Using collage and mixed media, Erica Bryant seeks to honor and preserve these untethered creations of unconscious minds. Her exhibition “Other People Dreams” features the fruits of four years of dream collection – from friends, family, and strangers who visited her booth at the Rochester Public Market. From these dreams, she has selected 44 elements to materialize.
Other People’s Dreams can be enjoyed like a traditional art show. Or visitors can make use of a randomizer that will allow them to order disparate elements of their neighbors’ night visions and generate a new dream of their very own.
Open Hours: Saturday, June 7, 12-5pm & Saturday, June 14, 12-5pm
Enter through RoCo's main entrance. Normal gallery admission applies.

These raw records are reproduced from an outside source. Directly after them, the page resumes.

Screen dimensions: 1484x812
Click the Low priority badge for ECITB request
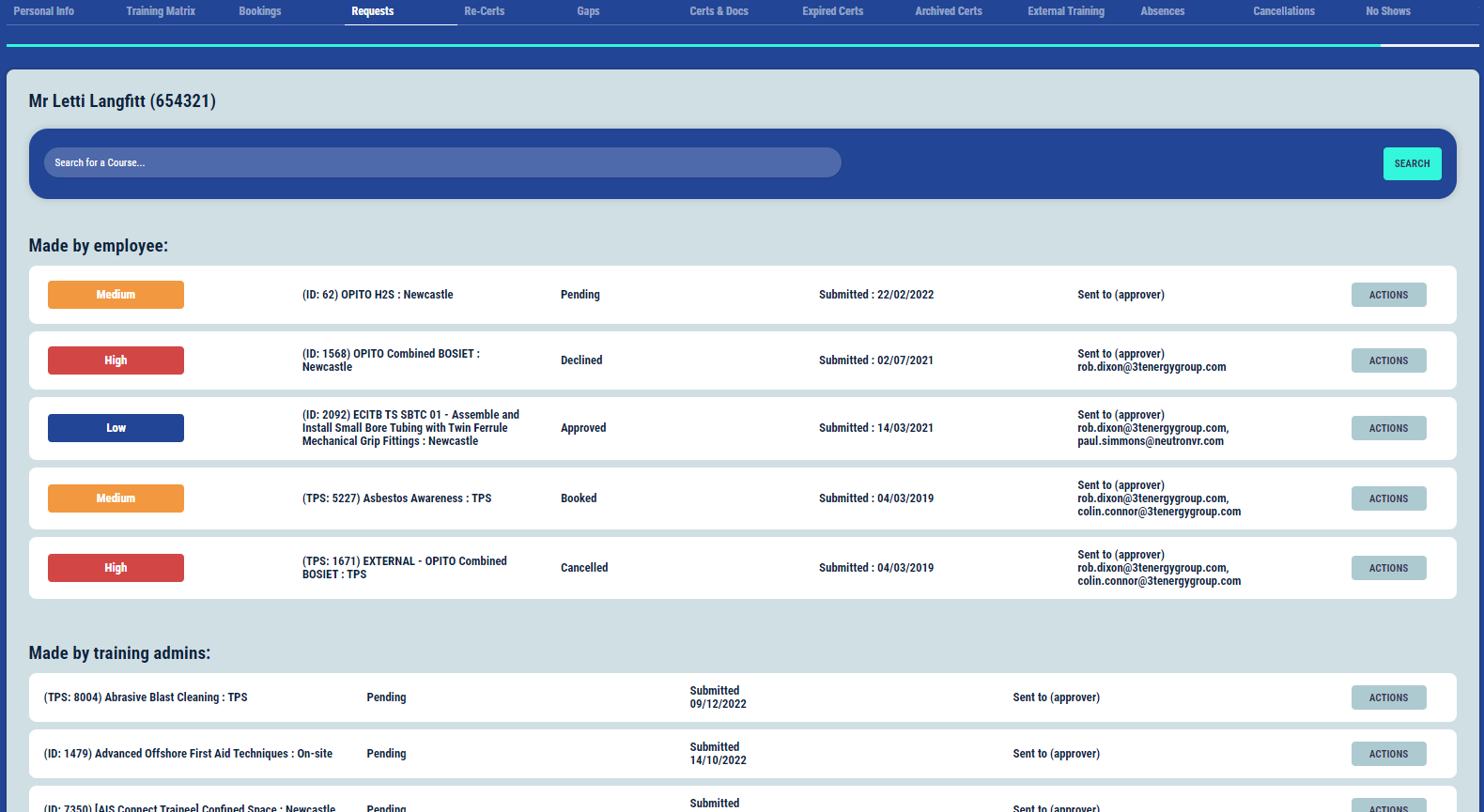click(116, 428)
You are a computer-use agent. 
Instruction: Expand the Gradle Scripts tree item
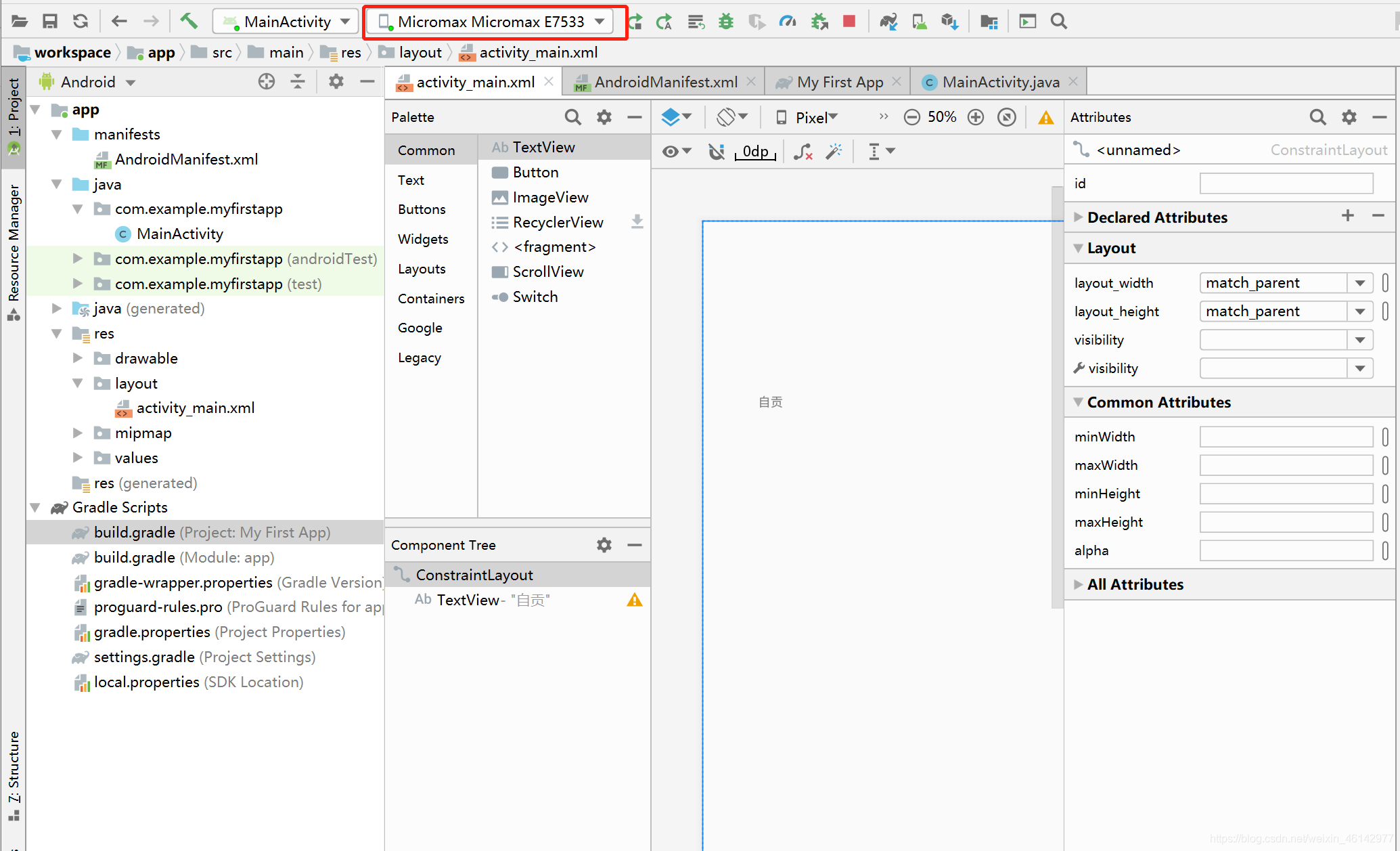click(x=45, y=507)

Additional hours by appointment, contact the artist directly HERE
About the Artist
Early in life, Erica Bryant (@Erica_Likes_Alligators) dreamt that she was the spiritual leader of a group of alligator-human baby creatures. She awoke with an enduring love of dream imagery and concepts. Through her art, she seeks to honor and preserve the untethered creations of the unconscious. Her work has appeared in art spaces in California, Florida, Georgia, Louisiana, Massachusetts, and New York, including the Hammonds House Museum in Atlanta. In 2024, the City of Rochester selected her portrait of abolitionist Anna Murray Douglass to be painted as a mural on the outside of School 19. In waking life, Bryant is the associate director of writing at the Vera Institute of Justice, an organization that seeks to end mass incarceration and protect immigrant rights. She was born in Rochester, New York, during a mid-April snowstorm.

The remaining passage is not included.